# AIM
Return each line of the data below verbatim, omitting the pictures from your answer.

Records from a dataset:

────────────────────────────────────────

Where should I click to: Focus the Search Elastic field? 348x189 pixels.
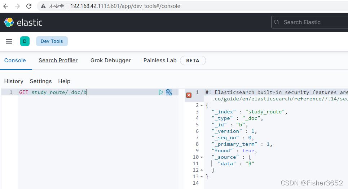coord(310,22)
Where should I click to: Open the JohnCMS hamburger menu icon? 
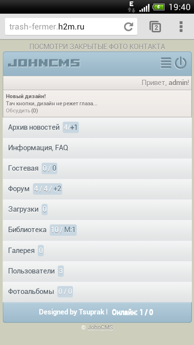(166, 63)
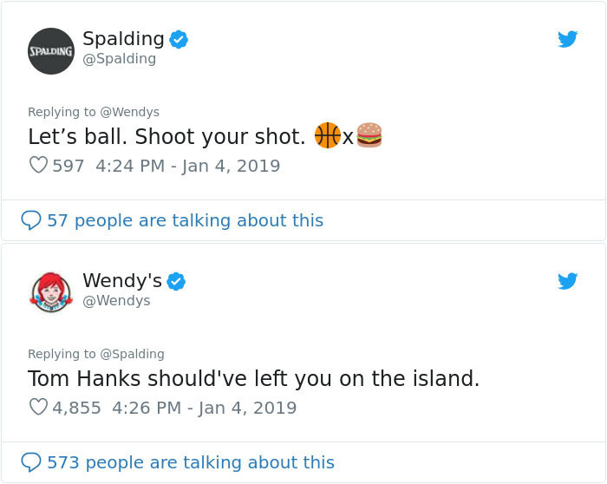Click the reply bubble icon beside 57 people
The width and height of the screenshot is (607, 484).
point(31,220)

────────────────────────────────────────

# ANSWER TO THE EXERCISE
Where should I click to: Focus the Search Elastic field? 348x189 pixels.
coord(310,22)
Where should I click to: Open the JohnCMS hamburger menu icon? 
(166, 63)
Click the reply bubble icon beside 57 people
The width and height of the screenshot is (607, 484).
point(31,220)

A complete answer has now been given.